Zwar überwog die Entrüstung, aber eine Schar von Liebhabern hat diese Inszenierung mittlerweile gewonnen. Der große Rest erfreute sich mit Ovationen im Stehen am Dirigenten Pierre Boulez und den Sängern (auch wenn sich bei Parsifal Alfons Eberz ein paar kleine Buhs einschlichen). Schlingensief nahm"s gelassen und winkte fröhlich ins Publikum. Bei aller charmanten Jugendhaftigkeit ist er ohnehin mehr Philosoph als Regisseur, das tut der Entspannung gut. Diesmal konnte er friedlich arbeiten, weil das öffentliche und interne Interesse auf Marthalers "Tristan" lag und auch Endrik Wottrich nicht mehr dabei war, der im vergangenen Jahr als Parsifal pünktlich zur Premiere eindrucksvoll seine ganze Dämlichkeit mit indiskutablen Äußerungen bewiesen hatte.

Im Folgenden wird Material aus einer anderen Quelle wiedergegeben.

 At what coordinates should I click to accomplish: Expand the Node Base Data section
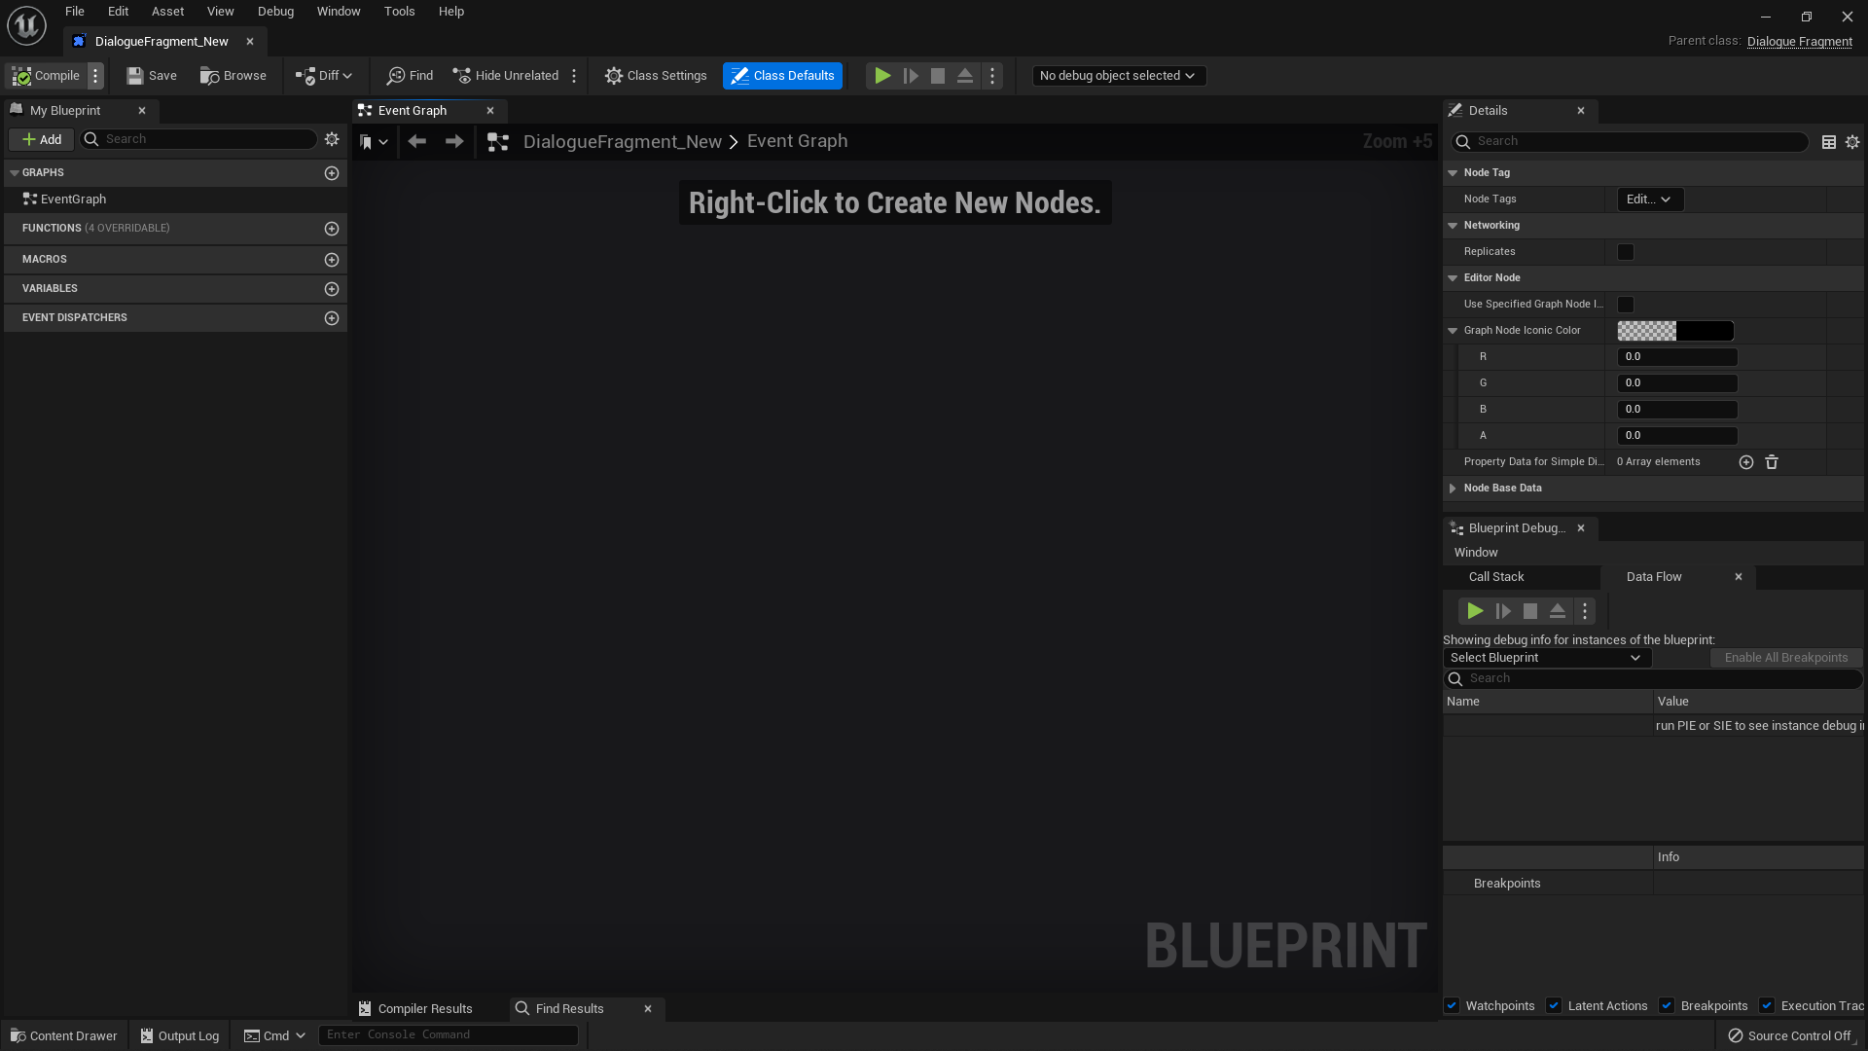click(x=1453, y=489)
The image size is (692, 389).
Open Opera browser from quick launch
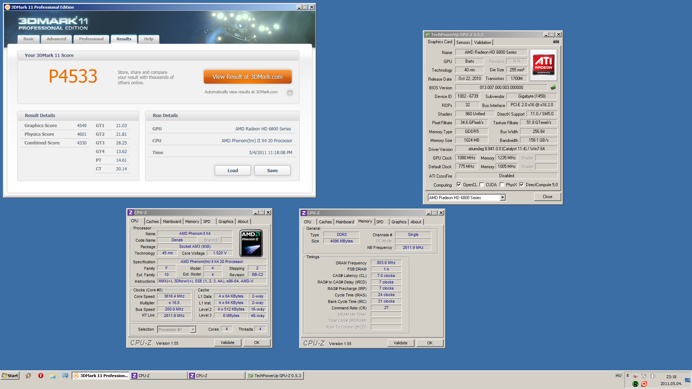pyautogui.click(x=41, y=376)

Nun plaudert der Regisseur in der Pause freundlich hinter der Bühne mit Gurnemanz Robert Holl, der seine mächtige, aber zu wenig geformte Stimme in ein Fell aus den Urzeiten des "Parsifal" verpackt hat, das er mit Stolz und Wissen trägt. Außerdem hat sich Schlingensief seine Familie Zander mitgebracht, einen Berliner Faktotumsschatz, der auf seine eigene Rechnung ("die kriegen 37 Euro am Tag") durch die Aufführung wuseln darf. Was in diesem Kulturverhau ja keineswegs groß auffällt.

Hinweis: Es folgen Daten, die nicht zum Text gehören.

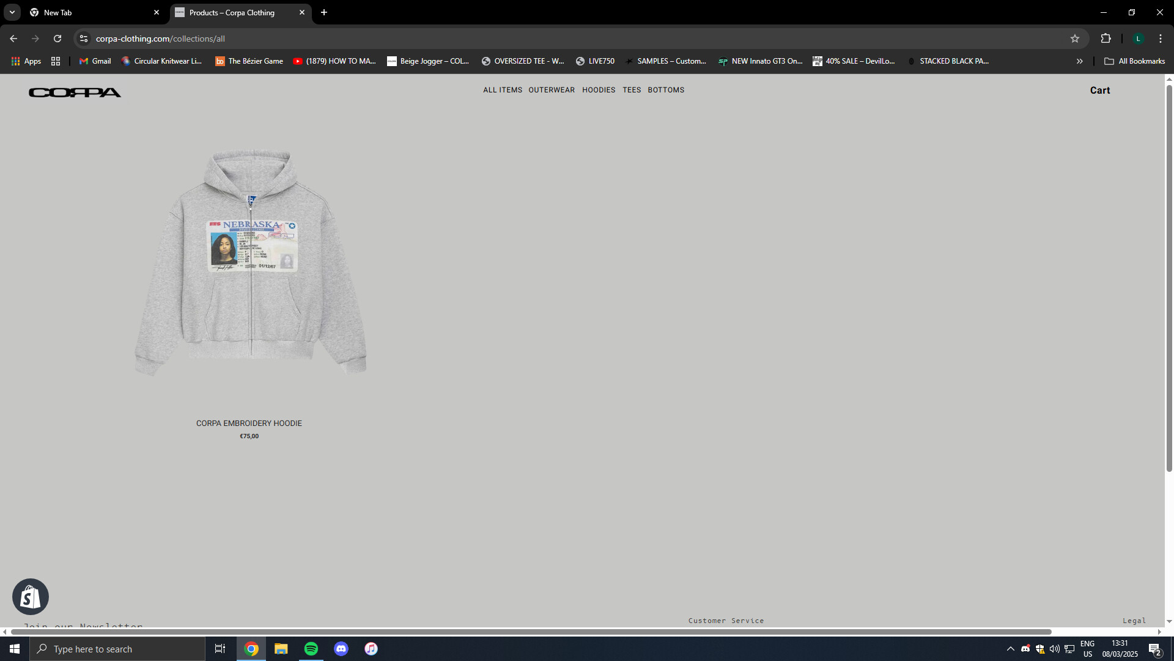Open the Gmail bookmark
The image size is (1174, 661).
point(95,61)
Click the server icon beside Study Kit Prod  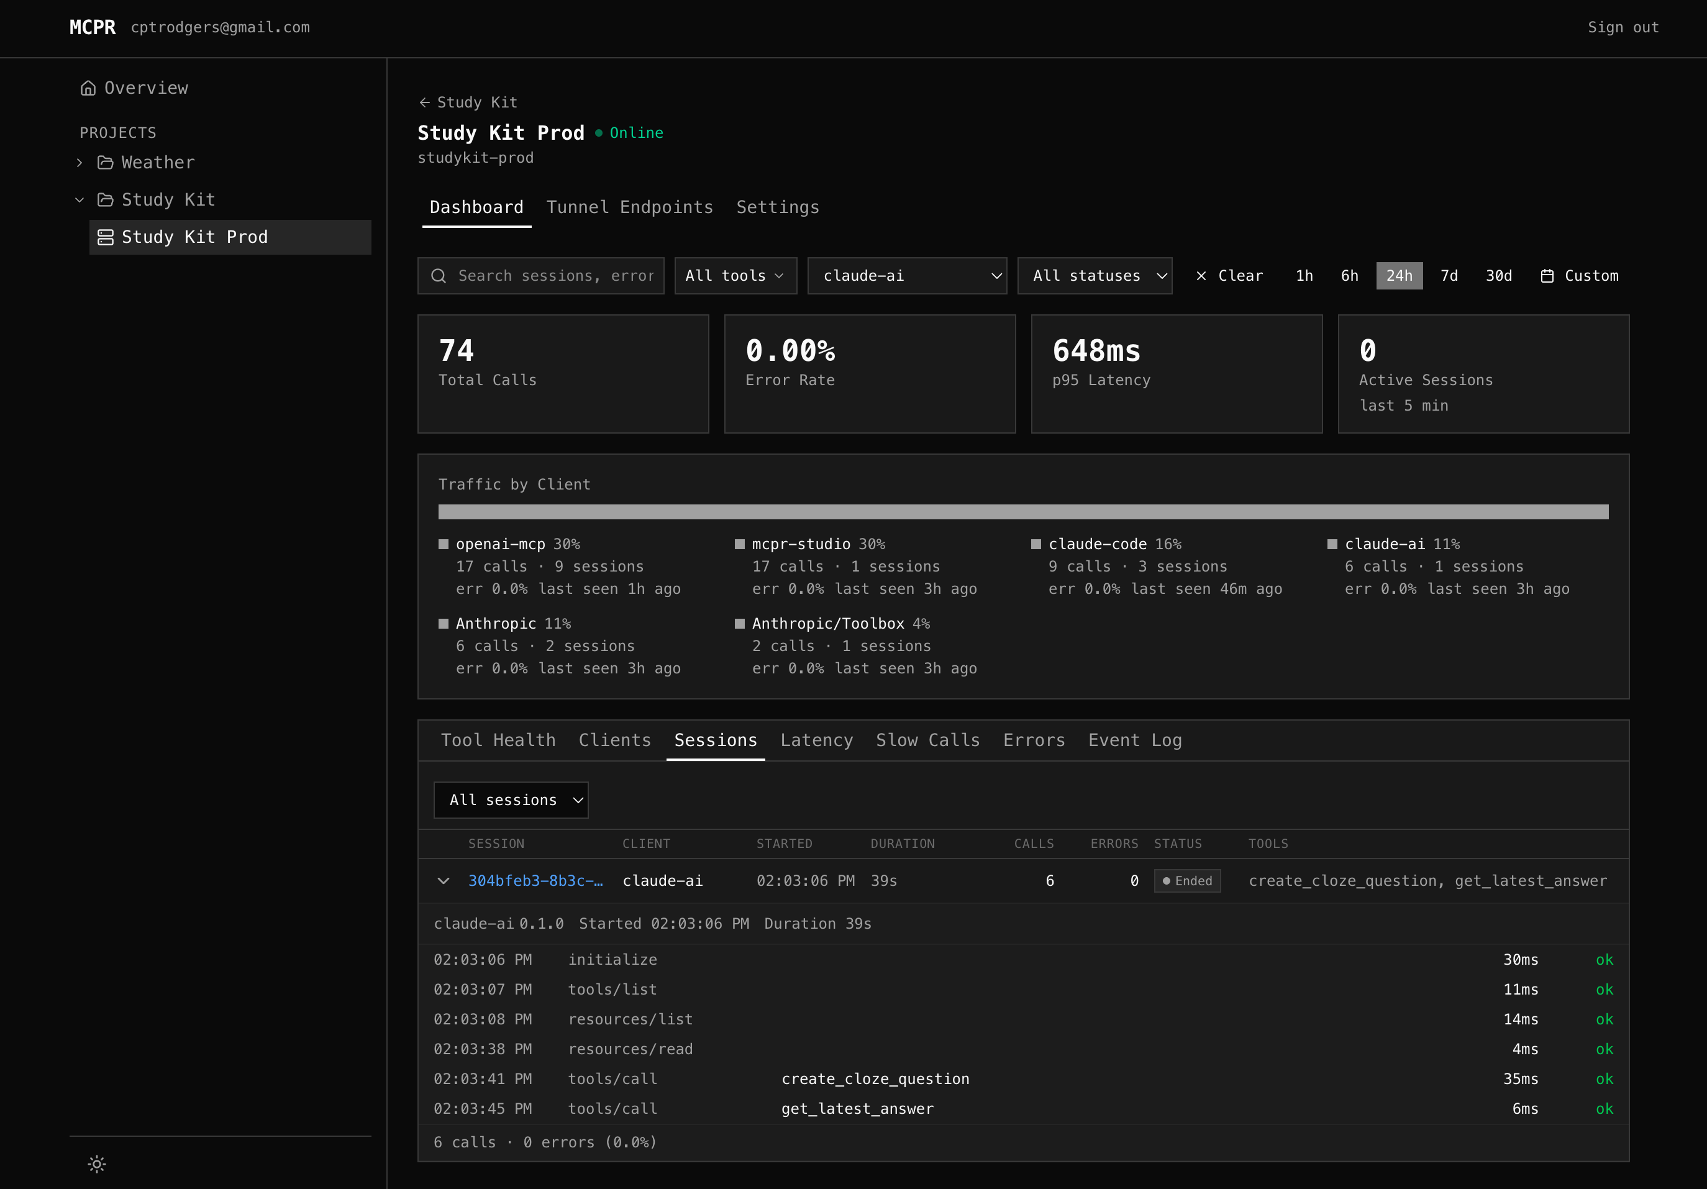[x=106, y=236]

Auch jene, die "Parsifal" 2004 gesehen haben, können kaum sagen, was in diesem Jahr verändert wurde. Irgendwie sei etwas anders, vor allem der zweite Akt. Aber wie genau? Begreift man "Parsifal" als eskapistisches Spätwerk, in dem eine obsessive Privatreligion und ein nicht minder obsessives Verständnis von Sexualität ausgebreitet und mit dem ganzen Dasein an sich verbunden wird, dann ist Schlingensiefs avanciertes Meta-Regietheater die heute tatsächlich einzig mögliche Entsprechung. Wie er in Projektionen und auf der sich unermüdlich drehenden Bühne Kulturschicht auf Kulturschicht, Afrika auf Europa häuft, Geschichtsikonen mit Privaterfahrungen anreichert und mit der permanenten Bewegung (auf) der Bühne doch letztlich nur die Musik bebildert, deren fragmentarischen, bruchstückhaften Charakter Boulez bei seinem letzten Bayreuther "Parsifal"-Dirigat in Rekordtempo in Richtung lyrische Esoterik zerfieselt, das ist großartig. Da sind der große alte Komponist und Dirigent und der nicht mehr ganz junge Weltumarmer nah beieinander.

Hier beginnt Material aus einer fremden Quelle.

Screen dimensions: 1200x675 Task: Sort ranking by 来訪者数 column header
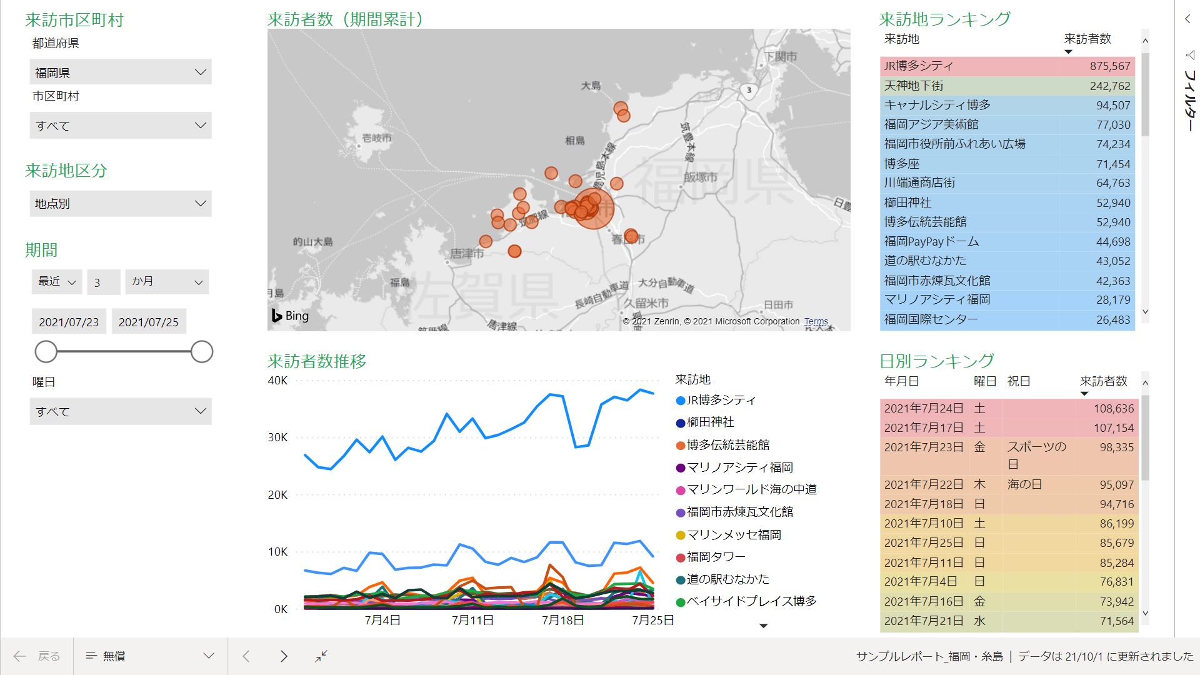click(x=1088, y=39)
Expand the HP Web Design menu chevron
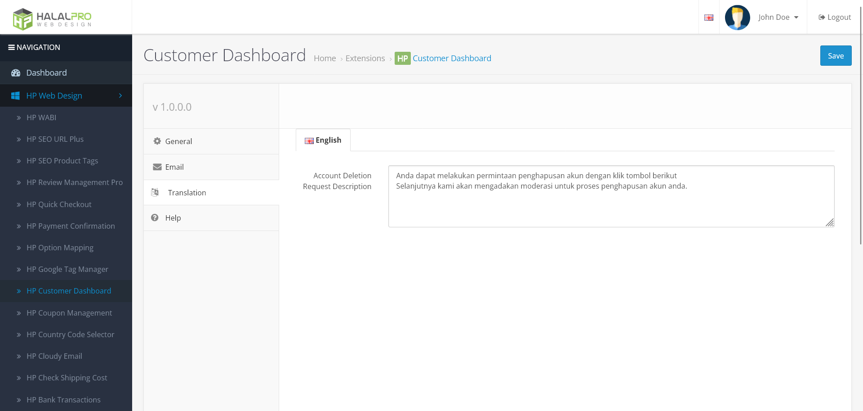 click(x=120, y=95)
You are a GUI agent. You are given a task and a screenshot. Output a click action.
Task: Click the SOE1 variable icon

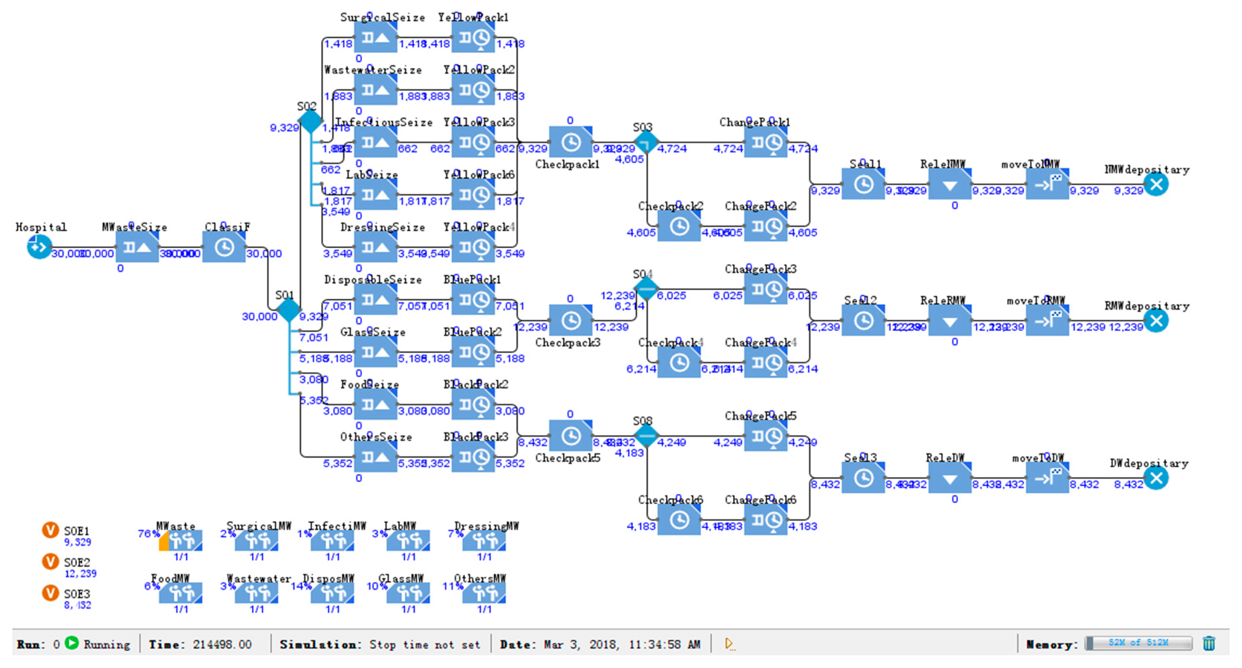pyautogui.click(x=50, y=530)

Der Vorwurf, Schlingensiefs Wahnsinn überdecke die Musik, ist Unsinn. Würde Alfons Eberz als Parsifal nur einen Hauch Textverständnis mitbringen und nicht lediglich outriert orgeln, würde Michelle de Young als Kundry sich um ein Fundament für ihre ekstatischen Spitzentöne kümmern, würden alle einen so noblen wie klaren Zugang zu ihrer Partie finden wie Alexander Marco-Buhrmester als Amfortas, die Idee, den Gehalt des "Parsifals" zu inszenieren und mittels Bewegung aus dem Raum Zeit werden zu lassen, ginge perfekt auf.
Natürlich ist man überfordert, kann nicht alles verstehen. Achtet man etwa zu sehr auf die neuen Schauspieldoubles von Parsifal und Kundry, wird der sexuelle Drang klar, aber die Erlösung verrutscht. Rätselt man zu lange über den Hasen, die daueranwesende, vielgestaltige Bildikone, die von Verwesung und Neubeginn kündet, verliert man den religiösen Gehalt aus den Augen. Doch Schlingensief ist nie fahrlässig - und entwirft mit Boulez zusammen ein so hinreißend berührendes Schlussbild, einen Lichttunnel der Zukunft, dass auch der letzte Widersacher überzeigt sein müsste. Chéreaus Wunder-"Ring" löste 1976 Entrüstung aus. Heute gilt er als Meisterwerk. Keine schlechten Chancen für Schlingensiefs "Parsifal".